O futuro existe, afinal não teriamos como sentir a passagem do tempo se nenhum dos estados do tempo, passado, presente e futuro não existissem.
Só que olhar o tempo assim é muito abstrato, mas tente imaginar quantas variáveis existem se pudéssemos congelar o universo num momento e começar a calcular quantas opções cada objeto do univeso tem para escolher e, mesclar essas opções entre cada objeto do universo. Não é qualquer computador que consegue calcular isto.
Agora podemos imaginar duas hipóteses, uma é aquela que dada todas essas opções o universo escolhe apenas uma versão para se tornar realidade. A outra hipótese é que para cada opção é criado um universo novo.
Se analisarmos a primeira hipótese, nós temos uma sobrecarga de opções, um processamento extremo, para uma unica saída. Ou seja o universo calculou a passagem de um instante para o outro permitindo que todas as opções sejam aceitas para apenas uma unica instância de realidade?
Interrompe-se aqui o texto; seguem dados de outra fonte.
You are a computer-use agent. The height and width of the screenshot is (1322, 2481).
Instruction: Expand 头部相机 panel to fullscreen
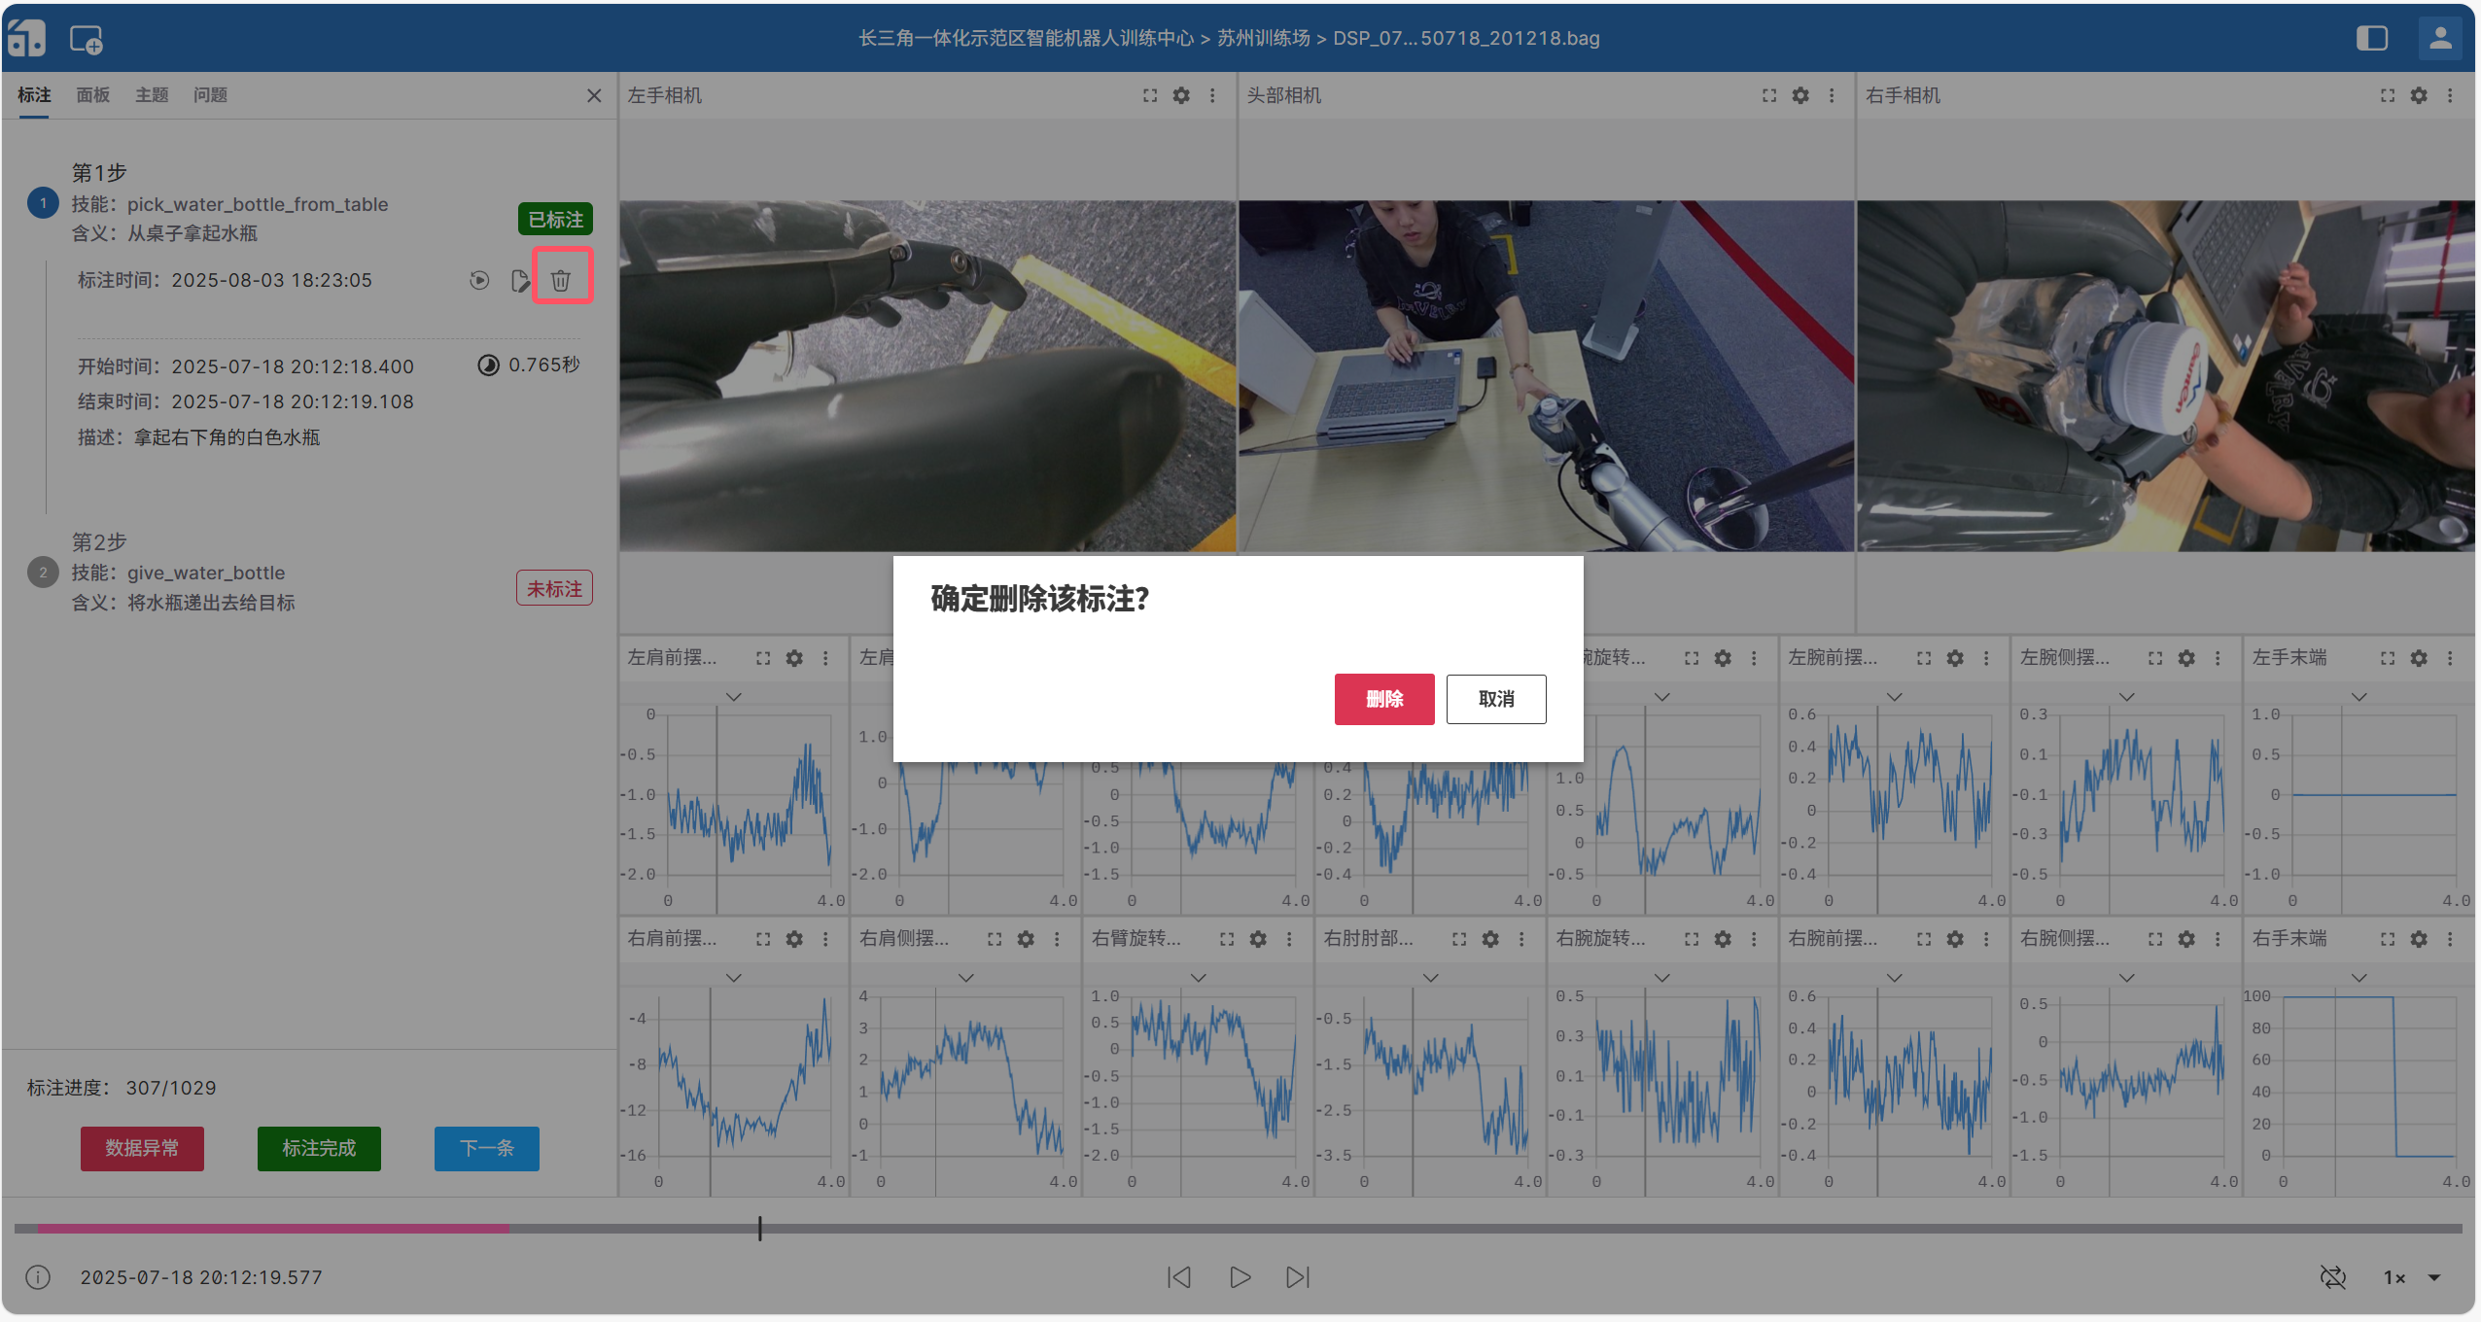click(x=1769, y=95)
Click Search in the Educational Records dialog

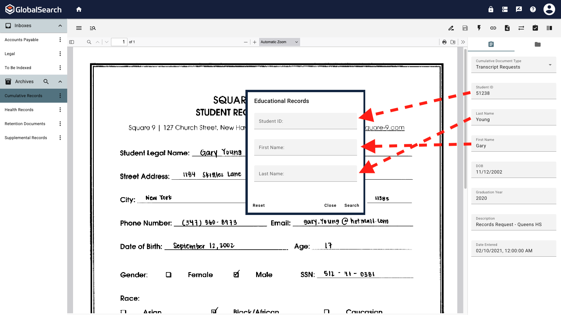(352, 205)
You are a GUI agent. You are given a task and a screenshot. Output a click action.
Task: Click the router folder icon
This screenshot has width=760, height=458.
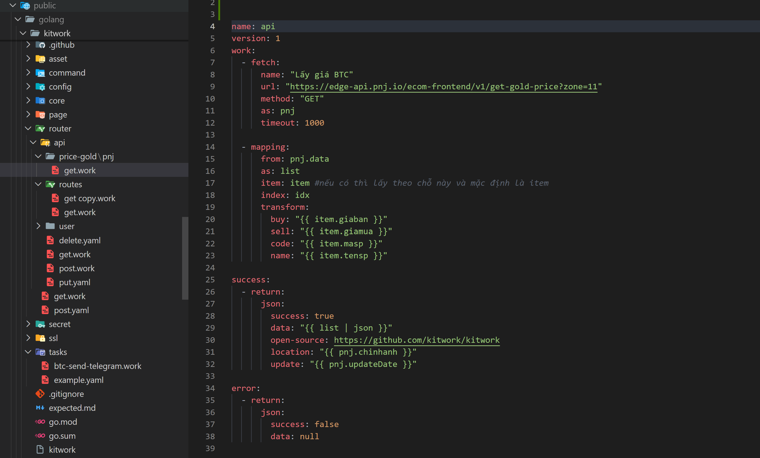(x=41, y=129)
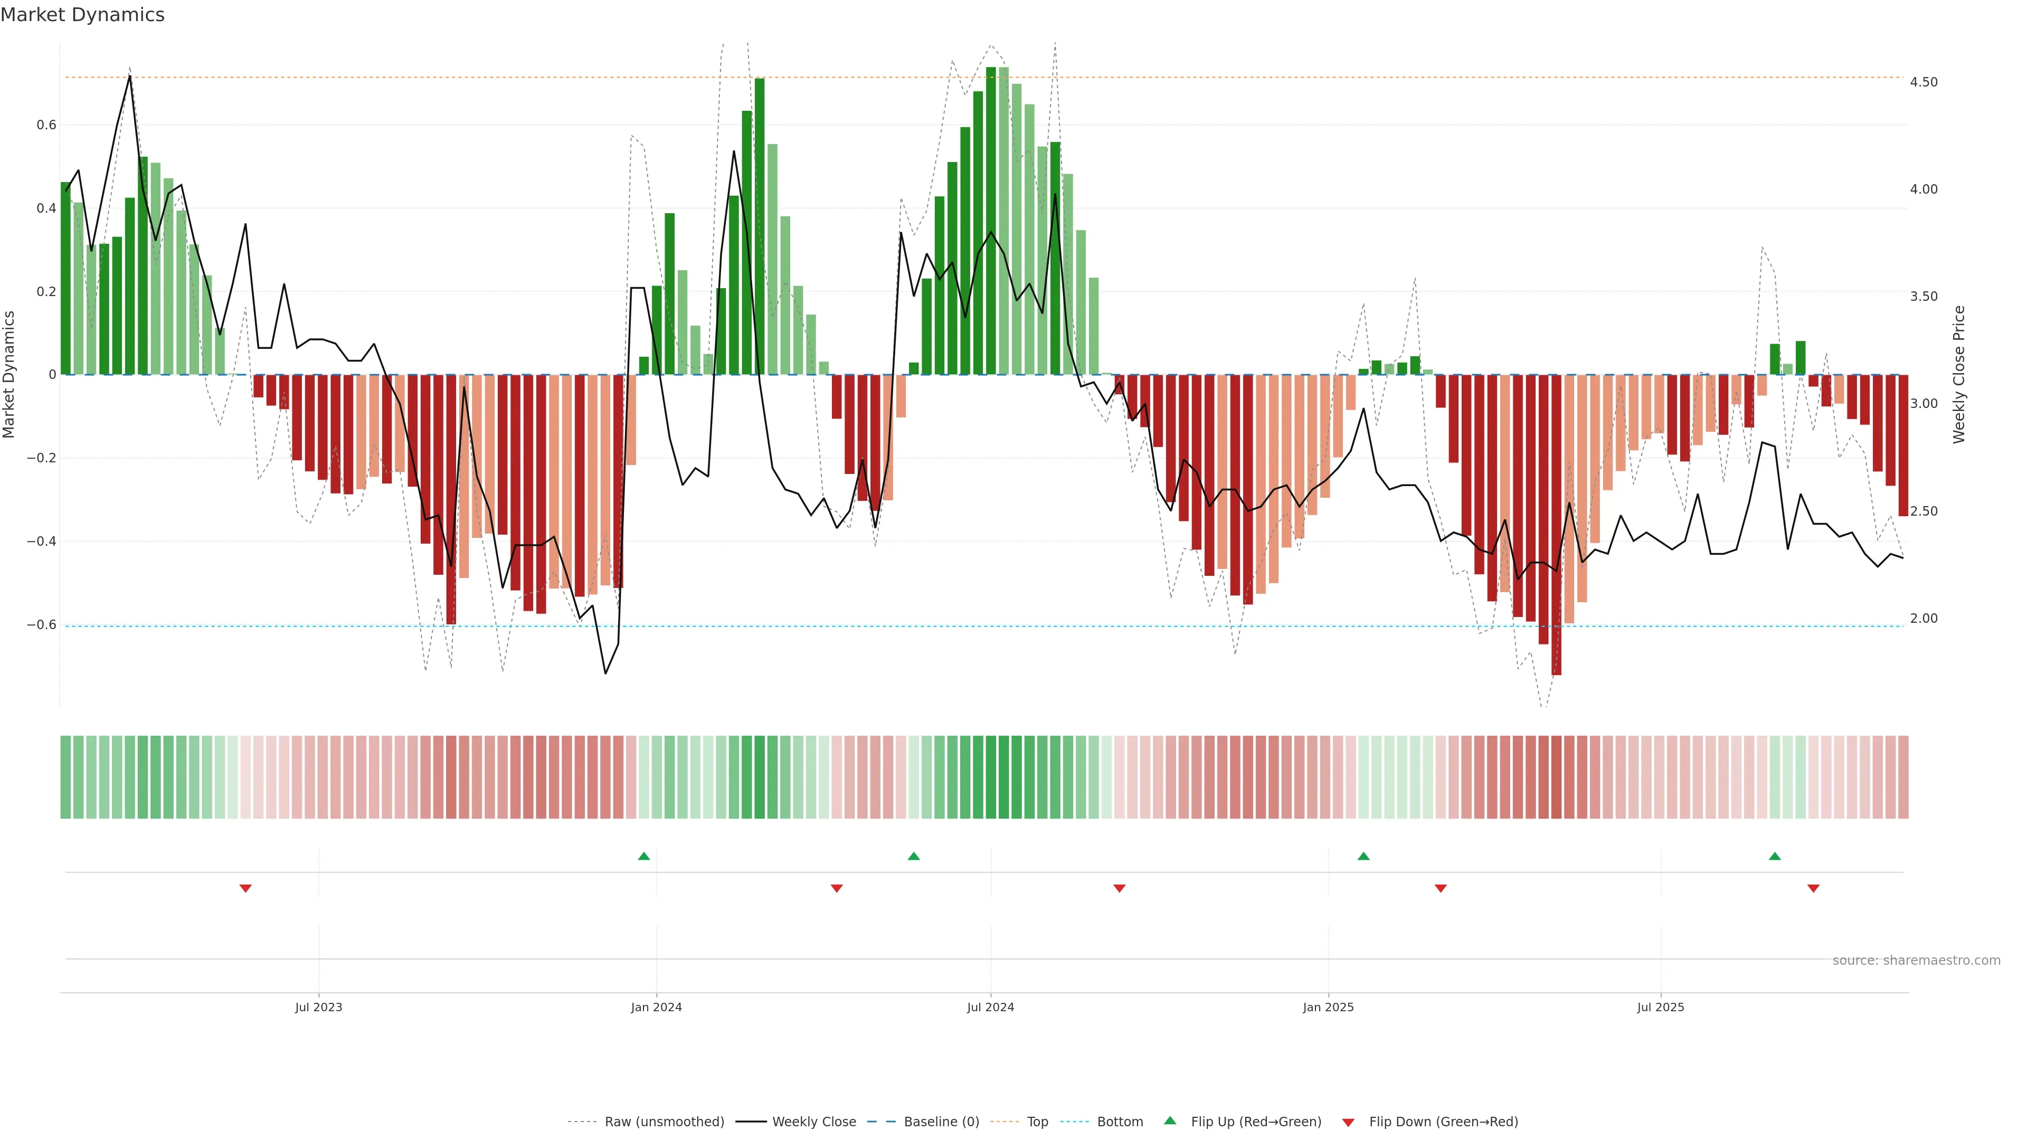
Task: Toggle the Flip Down (Green→Red) legend entry
Action: 1443,1122
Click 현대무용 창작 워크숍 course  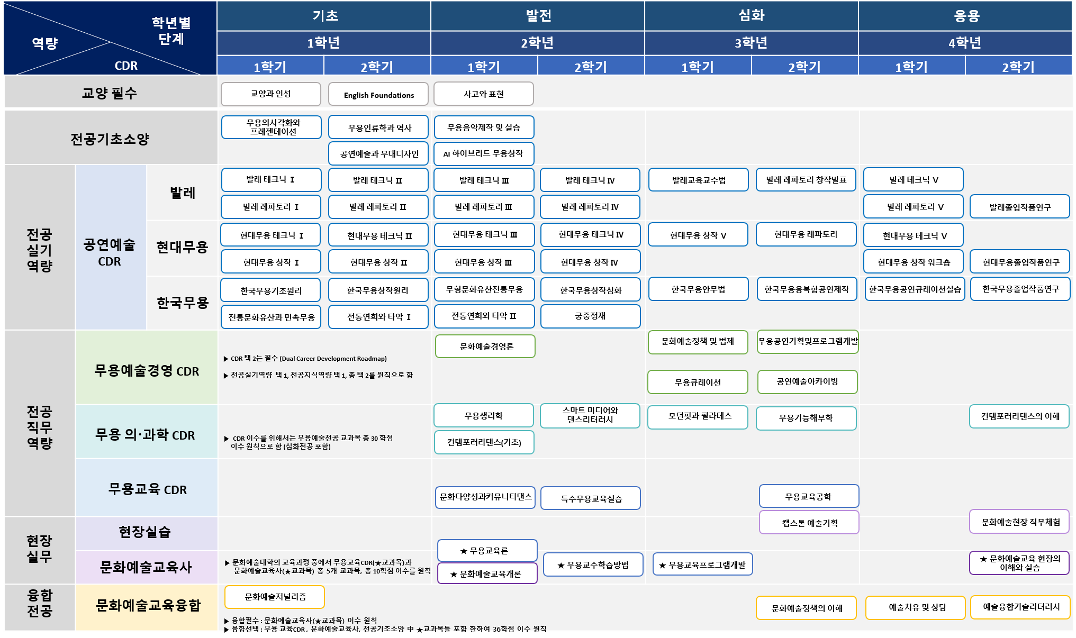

Parece um pouco de disperdício de tudo, energia, processamento, possíbilidades...
Analisando a segunda hipótese, temos na verdade um sistema auto-criativo, que faz parecer a criação de um universo completo como o nosso, com bilhões de galaxias contendo bilhoes de estrelas, um processo simples, dentro dos tantos outros zilhões de zilhões de zilhões de universos que são gerados a cada instante e numa escala cada vez maior.
Este ultimo sim se parece com o universo com mais cara de vida, pois se parece muito com trasformação de um zigoto em blastula, se pudéssemos ver todos esses universos sendo criados de longe, isto seria muito semelhante.
Este novo universo vivo e caótico, borbulhando com seus irmãos vizinhos e primos distantes no espaço parece mais vivo para uns do que a visão de outros de uma unica realidade.
Mas qual é a verdade? Qual desses dois mundos vivemos? E se não for nenhum dos dois?